Genanntes Ziel 1:
Gib bitte aus den Einträgen die Zeilen ab der Zeile mit „The height and width of the screenshot is (733, 885).“ bis einschließlich der Zeile mit „point(792,317)“ vollständig wieder, samt Anweisungen, und verschiebe dabei jede Koordinate in den Antworten um 84, indem du 84 addierst.

Zitierter Text:
===============

# Wasserkühlung: Selfmade VS Fertig



## Wonderwhice (26. Juni 2014)

*Wasserkühlung: Selfmade VS Fertig*

Hallo ich bin's mal wieder ,
ist eine selbst gebaute Wasserkühlung leiser und effizienter als eine fertige Wasserkühlung? Beide im 300€ bereich!
Reine Interessensfrage!

offtopic?: Ab wann lohnt sich eine Wasserkühlung wirklich? Ich bin der Meinung erst ab einer R9 290x und einen OC i7 ggf. 2 Grafikkarten.


----------



## 3-way (26. Juni 2014)

*AW: Wasserkühlung: Selfmade VS Fertig*

Meinst du mit "fertige Wasserkühlung" ein Komplettset? Falls ja, dann kommt es nur auf die einzelnen Komponenten an. Für einen normalen CPU-Übertakter lohnt sich eine Kompaktwakü sicherlich. Größere Kreisläufe mit zusätzlicher GPU-Kühlung lohnt nur wenn das ganze System stark übertaktet werden soll und dabei auch auf Lautstärke Wert gelegt wird.

Es ist aber immer schwierig pauschale Aussagen zu treffen. Vieles ist einfach Geschmacksache. Manche wollen eine bestimmte Pumpe, einen speziellen Radiator der in das Gehäuse am besten passt etc.


----------



## Gummert (26. Juni 2014)

*AW: Wasserkühlung: Selfmade VS Fertig*

Selbst zusammengestellte natürlich vorzuziehen, wobei eine AiO für Grafikkarten weitaus Sinniger sind ( zumindest Preislich ) 

Lohnen tut eine WaKü bei der GPU immer. Am stärksten profitiert die 290 und 290x der Verbrauch geht ein ganz gutes stück nach unten trotz OC.


----------



## acer86 (26. Juni 2014)

*AW: Wasserkühlung: Selfmade VS Fertig*



Wonderwhice schrieb:


> Hallo ich bin's mal wieder ,
> ist eine selbst gebaute Wasserkühlung leiser und effizienter als eine fertige Wasserkühlung? Beide im 300€ bereich!


 
Kurze Antwort Ja und Ja



> offtopic?: Ab wann lohnt sich eine Wasserkühlung wirklich? Ich bin der  Meinung erst ab einer R9 290x und einen OC i7 ggf. 2 Grafikkarten.


Da gibt es keine grenze dafür, wen du lust am basteln hast oder dein Rechner etwas ausgefallener machen willst und das nötige Kleingeld hast lohnt sich ein Wakü immer, kommt halt immer drauf an ob du das letzte aus dein System heraushole willst und das bei niedrigen Geräusch Pegel und schöner Optik oder dir ein Lukü ausreicht weil die Kiste eh nur unterm Schreibtisch steht, eine Hardware grenze ab wan sich das lohnt gibt es hier nicht selbst Notebooks werden auf wakü umgebaut oder alte Pentium 3 Systeme da geht es weniger um den nutzen sondern einfach den Spaß an basteln.

===============

Vorliegende Einträge:
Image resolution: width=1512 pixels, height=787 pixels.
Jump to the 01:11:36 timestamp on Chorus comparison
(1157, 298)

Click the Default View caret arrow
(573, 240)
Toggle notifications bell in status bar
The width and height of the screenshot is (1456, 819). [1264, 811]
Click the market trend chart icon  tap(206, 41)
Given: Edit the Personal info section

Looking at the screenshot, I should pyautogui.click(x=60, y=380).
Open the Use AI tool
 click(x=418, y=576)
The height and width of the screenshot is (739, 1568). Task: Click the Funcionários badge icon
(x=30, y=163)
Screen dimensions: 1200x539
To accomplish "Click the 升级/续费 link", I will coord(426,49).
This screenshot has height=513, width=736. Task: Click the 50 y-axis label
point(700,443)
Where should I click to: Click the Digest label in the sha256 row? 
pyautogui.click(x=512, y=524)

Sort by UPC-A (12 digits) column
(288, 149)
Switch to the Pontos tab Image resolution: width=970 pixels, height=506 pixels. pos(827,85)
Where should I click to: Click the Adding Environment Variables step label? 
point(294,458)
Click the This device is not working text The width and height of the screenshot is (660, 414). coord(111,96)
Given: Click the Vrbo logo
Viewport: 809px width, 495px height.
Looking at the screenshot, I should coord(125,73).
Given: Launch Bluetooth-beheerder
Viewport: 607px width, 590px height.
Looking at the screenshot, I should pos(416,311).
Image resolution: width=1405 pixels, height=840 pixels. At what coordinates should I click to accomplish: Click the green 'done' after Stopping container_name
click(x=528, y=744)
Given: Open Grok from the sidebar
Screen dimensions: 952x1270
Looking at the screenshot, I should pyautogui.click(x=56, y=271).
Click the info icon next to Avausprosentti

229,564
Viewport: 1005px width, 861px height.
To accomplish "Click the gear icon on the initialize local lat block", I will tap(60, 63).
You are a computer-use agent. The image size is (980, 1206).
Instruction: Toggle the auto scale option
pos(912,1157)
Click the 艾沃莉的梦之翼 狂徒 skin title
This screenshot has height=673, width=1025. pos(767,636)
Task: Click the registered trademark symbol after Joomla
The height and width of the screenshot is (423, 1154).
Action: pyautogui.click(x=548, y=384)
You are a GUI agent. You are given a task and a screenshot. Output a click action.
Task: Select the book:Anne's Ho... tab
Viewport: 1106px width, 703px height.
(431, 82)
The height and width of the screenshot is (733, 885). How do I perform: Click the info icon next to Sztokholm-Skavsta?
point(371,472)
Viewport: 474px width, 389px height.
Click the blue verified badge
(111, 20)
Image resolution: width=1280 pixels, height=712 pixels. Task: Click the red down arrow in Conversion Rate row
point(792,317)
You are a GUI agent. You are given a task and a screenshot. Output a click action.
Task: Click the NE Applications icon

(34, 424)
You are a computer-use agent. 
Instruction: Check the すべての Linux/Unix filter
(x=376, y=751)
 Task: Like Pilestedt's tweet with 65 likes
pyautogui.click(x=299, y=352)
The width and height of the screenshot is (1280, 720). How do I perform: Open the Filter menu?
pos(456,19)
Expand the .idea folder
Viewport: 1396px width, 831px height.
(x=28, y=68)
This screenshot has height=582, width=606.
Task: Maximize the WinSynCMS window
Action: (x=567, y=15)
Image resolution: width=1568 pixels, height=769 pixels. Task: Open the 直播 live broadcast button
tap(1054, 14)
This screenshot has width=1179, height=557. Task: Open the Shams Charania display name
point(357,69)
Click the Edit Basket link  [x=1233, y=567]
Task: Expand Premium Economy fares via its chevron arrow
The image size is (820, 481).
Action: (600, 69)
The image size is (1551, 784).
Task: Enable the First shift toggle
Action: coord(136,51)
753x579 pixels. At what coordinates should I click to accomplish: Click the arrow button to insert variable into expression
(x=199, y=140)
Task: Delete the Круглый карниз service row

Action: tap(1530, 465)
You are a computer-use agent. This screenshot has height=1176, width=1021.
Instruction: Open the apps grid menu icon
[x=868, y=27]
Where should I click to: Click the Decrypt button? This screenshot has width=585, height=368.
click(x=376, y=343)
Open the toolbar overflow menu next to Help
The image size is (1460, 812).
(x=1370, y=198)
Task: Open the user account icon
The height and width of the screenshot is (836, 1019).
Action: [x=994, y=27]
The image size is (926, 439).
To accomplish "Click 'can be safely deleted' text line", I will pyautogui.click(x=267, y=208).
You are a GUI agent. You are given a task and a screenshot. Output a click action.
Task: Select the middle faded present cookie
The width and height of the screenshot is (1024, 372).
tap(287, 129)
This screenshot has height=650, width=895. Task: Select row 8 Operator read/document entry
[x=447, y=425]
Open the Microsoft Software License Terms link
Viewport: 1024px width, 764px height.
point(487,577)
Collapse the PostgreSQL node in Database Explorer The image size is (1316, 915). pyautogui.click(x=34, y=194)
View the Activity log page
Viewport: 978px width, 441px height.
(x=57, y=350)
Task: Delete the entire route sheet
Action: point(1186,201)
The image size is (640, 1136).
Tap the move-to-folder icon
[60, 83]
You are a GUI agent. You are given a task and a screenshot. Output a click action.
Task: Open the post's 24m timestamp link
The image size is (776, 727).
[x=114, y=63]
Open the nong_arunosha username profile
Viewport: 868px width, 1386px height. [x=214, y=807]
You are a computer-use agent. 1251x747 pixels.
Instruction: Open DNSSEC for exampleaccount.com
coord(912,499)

===============

Genanntes Ziel 2:
Führe den Forenthread über Wasserkühlung ab der Stelle fort, an der er endet.

Schriftliche Antwort 1:
The height and width of the screenshot is (733, 885). How do I perform: Click the info icon next to Sztokholm-Skavsta?
point(455,556)
Viewport: 474px width, 389px height.
Click the blue verified badge
(195, 104)
Image resolution: width=1280 pixels, height=712 pixels. Task: Click the red down arrow in Conversion Rate row
point(876,401)

Schriftliche Antwort 2:
----------



## 3-way (26. Juni 2014)

*AW: Wasserkühlung: Selfmade VS Fertig*



Gummert schrieb:


> Lohnen tut eine WaKü bei der GPU immer. Am stärksten profitiert die 290 und 290x der Verbrauch geht ein ganz gutes stück nach unten trotz OC.



Ich würde das "immer" durch "selten" ersetzen. Wenn man nicht das stärkste Modell kühlt, kann man sich für den Preis des Kühlblocks der Grafikkarte bereits das nächsthöhere Grafikkartenmodell leisten. Daher sind GPU-Waküs eher interessant bei Dual-GPU Systemen, wo Luft einfach nicht mehr ausreicht um kühl und dabei leise zu arbeiten. Da ist man aber schon im oberen Enthusiastenbereich. 

Wer es sich leisten will, kann mit einer Kompaktwakü für die CPU oder einem leisen Wasserkreislauf mit AGB und Pumpe für CPU+GPU ein kühles und dabei sehr leises System bei hoher Performance basteln. Beim Übertakten allerdings gibt es eine Grenze, bei der es unter Luft einfach nicht mehr weitergeht und eine Wakü Pflicht wird.


----------



## Gummert (26. Juni 2014)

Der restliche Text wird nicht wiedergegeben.